*Quoted text*.
______________________________

Search code examples
pythonzipzlibdeflatecrc32

ZIP's CRC-32 for encryption isn't quite zlib's crc32... why?


I'm writing my own unzip code, and (from trial and error, no understanding) it looks like the CRC-32 algorithm on the one byte that decryption requires doesn't quite match up with zlib's. To convert from one to the other:

def crc32(ch, crc):
   crc = zlib.crc32(bytes([~ch & 0xFF]), crc)
   return (~crc & 0xFF000000) + (crc & 0x00FFFFFF)

Why is this? (/ Am I wrong?)


Edit: the reason why I think there is at least the possibility of me being right, at https://github.com/uktrade/stream-unzip/blob/d23400028abbe3b0d7e1951cb562cd0541bfc960/stream_unzip.py#L89 I use the above successfully to decrypt encrypted ZIP files

def decrypt(chunks):
    key_0 = 305419896
    key_1 = 591751049
    key_2 = 878082192

    def crc32(ch, crc):
        crc = zlib.crc32(bytes([~ch & 0xFF]), crc)
        return (~crc & 0xFF000000) + (crc & 0x00FFFFFF)

    def update_keys(byte):
        nonlocal key_0, key_1, key_2
        key_0 = crc32(byte, key_0)
        key_1 = (key_1 + (key_0 & 0xFF)) & 0xFFFFFFFF
        key_1 = ((key_1 * 134775813) + 1) & 0xFFFFFFFF
        key_2 = crc32(key_1 >> 24, key_2)

    def decrypt(chunk):
        chunk = bytearray(chunk)
        for i, byte in enumerate(chunk):
            temp = key_2 | 2
            byte ^= ((temp * (temp ^ 1)) >> 8) & 0xFF
            update_keys(byte)
            chunk[i] = byte
        return chunk

    yield_all, _, get_num, _ = get_byte_readers(chunks)

    for byte in password:
        update_keys(byte)

    if decrypt(get_num(12))[11] != mod_time >> 8:
        raise ValueError('Incorrect password')

    for chunk in yield_all():
        yield decrypt(chunk)

However, if I replace the crc32 function above with just calling zlib's, it doesn't (e.g. it will complain about an incorrect password)


Solution

  • Ok, you're not completely wrong. It is indeed the same CRC-32 algorithm, but without the pre and post-processing (inverting the CRC coming in and going out). It is truly odd code that is trying to replicate that with the zlib.crc32 function. All you need is this:

    def crc32(ch, crc):
        return ~zlib.crc32(bytes([ch]), ~crc) & 0xffffffff

______________________________

Lines of data:

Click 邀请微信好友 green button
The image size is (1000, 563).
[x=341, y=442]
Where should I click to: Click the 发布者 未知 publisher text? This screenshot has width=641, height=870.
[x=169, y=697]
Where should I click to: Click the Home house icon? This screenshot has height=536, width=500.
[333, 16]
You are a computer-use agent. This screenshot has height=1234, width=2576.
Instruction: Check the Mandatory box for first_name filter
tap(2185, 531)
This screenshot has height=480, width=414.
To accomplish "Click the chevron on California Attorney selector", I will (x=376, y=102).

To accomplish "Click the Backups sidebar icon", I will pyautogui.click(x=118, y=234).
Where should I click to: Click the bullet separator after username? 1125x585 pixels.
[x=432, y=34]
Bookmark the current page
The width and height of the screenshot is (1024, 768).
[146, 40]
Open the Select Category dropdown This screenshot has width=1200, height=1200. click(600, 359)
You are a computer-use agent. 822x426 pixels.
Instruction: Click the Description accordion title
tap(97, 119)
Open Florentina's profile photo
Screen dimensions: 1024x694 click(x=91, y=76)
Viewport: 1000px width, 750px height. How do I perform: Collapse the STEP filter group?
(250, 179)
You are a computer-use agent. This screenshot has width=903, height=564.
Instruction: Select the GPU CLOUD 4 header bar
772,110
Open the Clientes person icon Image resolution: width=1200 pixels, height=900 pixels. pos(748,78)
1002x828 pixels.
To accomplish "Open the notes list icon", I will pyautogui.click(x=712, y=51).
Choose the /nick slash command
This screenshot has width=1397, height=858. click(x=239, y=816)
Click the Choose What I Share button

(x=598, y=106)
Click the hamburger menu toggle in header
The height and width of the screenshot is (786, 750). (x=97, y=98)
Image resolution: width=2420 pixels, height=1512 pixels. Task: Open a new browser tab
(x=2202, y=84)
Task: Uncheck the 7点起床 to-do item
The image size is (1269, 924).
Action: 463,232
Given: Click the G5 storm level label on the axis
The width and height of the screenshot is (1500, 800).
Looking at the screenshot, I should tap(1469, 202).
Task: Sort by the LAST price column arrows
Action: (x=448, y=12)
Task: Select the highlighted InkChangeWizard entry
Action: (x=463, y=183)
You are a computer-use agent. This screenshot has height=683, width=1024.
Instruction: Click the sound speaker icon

______________________________

*Given instruction*. In the ZIP CRC-32 thread above, repeat the stretch from "Search code examples" through "Am I wrong?)" word for word.

*Response to this task*.
Search code examples
pythonzipzlibdeflatecrc32

ZIP's CRC-32 for encryption isn't quite zlib's crc32... why?


I'm writing my own unzip code, and (from trial and error, no understanding) it looks like the CRC-32 algorithm on the one byte that decryption requires doesn't quite match up with zlib's. To convert from one to the other:

def crc32(ch, crc):
   crc = zlib.crc32(bytes([~ch & 0xFF]), crc)
   return (~crc & 0xFF000000) + (crc & 0x00FFFFFF)

Why is this? (/ Am I wrong?)